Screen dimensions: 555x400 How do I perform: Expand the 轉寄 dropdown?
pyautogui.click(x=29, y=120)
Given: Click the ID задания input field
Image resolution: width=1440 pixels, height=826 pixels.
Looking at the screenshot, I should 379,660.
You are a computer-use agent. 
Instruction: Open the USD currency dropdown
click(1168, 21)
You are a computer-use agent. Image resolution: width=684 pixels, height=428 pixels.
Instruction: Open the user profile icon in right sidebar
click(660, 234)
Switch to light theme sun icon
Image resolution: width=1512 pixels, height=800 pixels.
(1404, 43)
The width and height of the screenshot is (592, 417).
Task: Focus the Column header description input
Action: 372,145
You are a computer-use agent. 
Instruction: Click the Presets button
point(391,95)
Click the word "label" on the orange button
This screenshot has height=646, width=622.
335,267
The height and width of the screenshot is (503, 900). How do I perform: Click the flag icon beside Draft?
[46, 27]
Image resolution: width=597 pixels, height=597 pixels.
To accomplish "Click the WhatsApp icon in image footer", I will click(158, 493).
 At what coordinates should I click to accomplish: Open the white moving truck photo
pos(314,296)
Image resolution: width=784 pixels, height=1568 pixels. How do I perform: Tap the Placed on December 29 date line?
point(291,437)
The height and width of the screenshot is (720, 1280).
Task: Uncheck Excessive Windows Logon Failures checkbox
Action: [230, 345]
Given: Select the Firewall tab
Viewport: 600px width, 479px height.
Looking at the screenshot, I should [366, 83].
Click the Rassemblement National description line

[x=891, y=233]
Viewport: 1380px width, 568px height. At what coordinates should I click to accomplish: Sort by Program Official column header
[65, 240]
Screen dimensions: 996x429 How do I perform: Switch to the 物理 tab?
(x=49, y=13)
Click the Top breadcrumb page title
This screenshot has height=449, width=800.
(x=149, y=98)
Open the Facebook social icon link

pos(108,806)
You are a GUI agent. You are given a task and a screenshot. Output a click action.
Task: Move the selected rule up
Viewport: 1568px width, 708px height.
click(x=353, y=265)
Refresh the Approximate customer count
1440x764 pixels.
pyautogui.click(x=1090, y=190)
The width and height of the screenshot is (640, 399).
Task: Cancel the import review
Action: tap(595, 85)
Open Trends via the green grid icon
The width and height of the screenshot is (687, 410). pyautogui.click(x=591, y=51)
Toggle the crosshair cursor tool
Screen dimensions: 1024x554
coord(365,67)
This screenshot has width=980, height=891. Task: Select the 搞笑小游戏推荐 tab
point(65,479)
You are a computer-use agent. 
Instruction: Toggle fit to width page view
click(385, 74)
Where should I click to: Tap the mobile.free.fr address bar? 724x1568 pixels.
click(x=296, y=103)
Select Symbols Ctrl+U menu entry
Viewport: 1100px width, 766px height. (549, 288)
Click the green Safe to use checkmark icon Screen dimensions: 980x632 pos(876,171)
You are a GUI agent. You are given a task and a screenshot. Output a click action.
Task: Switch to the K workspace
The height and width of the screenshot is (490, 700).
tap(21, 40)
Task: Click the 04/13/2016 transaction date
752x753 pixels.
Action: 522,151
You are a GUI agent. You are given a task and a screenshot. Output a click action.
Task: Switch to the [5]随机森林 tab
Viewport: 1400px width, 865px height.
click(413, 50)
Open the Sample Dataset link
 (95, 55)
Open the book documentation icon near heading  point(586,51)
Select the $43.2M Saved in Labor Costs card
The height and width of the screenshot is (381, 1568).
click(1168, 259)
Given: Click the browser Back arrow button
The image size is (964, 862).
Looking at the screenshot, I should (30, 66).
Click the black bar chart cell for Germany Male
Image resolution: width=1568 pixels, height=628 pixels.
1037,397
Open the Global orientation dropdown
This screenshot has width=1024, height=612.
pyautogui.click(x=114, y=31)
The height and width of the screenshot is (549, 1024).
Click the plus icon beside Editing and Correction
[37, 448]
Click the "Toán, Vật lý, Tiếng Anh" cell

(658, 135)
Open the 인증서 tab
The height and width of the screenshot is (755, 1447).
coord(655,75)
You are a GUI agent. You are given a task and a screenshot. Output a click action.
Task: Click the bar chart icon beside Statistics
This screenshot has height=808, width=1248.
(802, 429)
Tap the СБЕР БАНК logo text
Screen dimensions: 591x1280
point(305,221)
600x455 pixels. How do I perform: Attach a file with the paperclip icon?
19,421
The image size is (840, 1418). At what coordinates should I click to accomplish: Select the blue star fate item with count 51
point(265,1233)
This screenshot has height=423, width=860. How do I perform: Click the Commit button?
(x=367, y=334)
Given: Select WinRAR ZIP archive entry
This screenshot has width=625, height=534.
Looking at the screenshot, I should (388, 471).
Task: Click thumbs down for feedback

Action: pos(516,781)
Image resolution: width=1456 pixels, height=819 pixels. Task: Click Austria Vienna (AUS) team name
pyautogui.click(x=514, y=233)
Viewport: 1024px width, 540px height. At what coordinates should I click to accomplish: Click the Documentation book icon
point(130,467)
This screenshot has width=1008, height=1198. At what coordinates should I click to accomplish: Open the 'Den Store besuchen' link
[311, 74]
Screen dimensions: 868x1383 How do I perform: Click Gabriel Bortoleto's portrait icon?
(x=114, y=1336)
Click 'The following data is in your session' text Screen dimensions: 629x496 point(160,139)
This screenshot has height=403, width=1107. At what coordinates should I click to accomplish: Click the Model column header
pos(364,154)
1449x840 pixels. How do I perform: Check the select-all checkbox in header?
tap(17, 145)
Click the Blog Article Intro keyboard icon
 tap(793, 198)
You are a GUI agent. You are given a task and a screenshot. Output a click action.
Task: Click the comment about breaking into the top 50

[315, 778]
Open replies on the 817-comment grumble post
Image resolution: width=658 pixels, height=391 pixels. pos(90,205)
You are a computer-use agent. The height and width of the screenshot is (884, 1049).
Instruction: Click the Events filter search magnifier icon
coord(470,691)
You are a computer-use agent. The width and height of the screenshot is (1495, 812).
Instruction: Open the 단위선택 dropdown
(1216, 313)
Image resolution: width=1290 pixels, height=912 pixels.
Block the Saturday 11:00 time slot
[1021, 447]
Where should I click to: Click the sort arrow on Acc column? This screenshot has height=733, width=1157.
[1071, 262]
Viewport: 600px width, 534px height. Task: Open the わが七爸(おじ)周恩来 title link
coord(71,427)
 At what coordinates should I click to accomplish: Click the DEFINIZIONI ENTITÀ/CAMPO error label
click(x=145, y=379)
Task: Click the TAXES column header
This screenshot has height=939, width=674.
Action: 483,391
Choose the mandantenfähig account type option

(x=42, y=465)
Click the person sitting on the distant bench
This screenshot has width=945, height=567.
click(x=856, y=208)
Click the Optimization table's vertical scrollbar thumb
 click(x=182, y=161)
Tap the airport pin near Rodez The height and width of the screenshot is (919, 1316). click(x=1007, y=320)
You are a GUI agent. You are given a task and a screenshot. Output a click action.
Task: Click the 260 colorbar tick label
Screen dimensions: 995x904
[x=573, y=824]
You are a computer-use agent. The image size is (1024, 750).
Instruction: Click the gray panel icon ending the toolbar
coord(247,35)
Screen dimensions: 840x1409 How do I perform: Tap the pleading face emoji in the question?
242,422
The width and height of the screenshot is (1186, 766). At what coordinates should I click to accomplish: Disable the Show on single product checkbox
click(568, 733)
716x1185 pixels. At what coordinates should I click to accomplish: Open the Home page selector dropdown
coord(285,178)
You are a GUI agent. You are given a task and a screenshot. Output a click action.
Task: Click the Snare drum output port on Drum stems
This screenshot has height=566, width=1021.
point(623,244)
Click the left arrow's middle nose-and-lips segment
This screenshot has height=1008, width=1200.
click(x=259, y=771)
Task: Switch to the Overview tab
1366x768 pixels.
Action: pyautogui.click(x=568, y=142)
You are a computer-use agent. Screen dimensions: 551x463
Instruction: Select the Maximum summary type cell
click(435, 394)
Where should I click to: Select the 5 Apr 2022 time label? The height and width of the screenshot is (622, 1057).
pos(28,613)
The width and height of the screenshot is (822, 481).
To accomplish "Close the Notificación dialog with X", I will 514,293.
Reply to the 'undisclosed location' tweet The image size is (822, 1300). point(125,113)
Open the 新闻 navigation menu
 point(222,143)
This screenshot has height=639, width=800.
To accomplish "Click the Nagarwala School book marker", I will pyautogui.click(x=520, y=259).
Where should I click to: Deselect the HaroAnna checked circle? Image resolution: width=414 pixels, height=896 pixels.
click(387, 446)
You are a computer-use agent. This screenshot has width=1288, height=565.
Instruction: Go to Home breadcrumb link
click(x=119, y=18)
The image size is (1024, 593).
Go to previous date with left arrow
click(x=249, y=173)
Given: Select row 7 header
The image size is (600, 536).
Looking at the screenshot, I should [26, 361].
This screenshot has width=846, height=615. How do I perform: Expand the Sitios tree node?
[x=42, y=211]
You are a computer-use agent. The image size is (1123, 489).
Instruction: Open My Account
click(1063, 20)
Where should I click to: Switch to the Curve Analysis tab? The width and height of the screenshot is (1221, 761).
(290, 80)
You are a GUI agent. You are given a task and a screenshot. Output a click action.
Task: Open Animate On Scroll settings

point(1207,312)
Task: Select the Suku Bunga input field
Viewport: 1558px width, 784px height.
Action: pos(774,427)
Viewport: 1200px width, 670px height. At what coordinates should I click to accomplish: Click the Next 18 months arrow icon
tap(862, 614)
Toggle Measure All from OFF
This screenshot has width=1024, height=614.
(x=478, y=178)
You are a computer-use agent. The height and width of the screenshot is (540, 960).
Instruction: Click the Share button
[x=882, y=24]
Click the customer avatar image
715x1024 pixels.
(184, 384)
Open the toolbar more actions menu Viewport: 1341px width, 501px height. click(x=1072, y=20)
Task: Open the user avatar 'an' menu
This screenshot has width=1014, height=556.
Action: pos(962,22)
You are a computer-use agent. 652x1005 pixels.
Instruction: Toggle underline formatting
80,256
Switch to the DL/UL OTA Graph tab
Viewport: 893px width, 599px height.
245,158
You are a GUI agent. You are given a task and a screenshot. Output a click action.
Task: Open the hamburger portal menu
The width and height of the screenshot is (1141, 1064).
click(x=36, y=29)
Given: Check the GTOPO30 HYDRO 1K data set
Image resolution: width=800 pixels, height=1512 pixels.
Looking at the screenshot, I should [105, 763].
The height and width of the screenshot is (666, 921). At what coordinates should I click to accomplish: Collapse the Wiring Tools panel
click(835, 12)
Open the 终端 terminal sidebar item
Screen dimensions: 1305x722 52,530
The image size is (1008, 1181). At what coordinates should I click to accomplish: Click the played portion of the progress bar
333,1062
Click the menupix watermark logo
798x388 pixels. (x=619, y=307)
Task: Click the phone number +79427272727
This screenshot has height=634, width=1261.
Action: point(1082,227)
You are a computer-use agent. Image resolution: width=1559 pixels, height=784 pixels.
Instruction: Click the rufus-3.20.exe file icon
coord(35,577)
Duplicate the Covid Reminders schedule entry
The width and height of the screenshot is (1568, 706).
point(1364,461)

ACTIVITY => In your answer, include only the lines above starting at the line that holds "Viewport: 1400px width, 865px height." and ending at the line that holds "Select the $43.2M Saved in Labor Costs card", copied exactly.

SOLUTION FOR THIS TASK =>
Viewport: 1400px width, 865px height.
click(413, 50)
Open the Sample Dataset link
 (95, 55)
Open the book documentation icon near heading  point(586,51)
Select the $43.2M Saved in Labor Costs card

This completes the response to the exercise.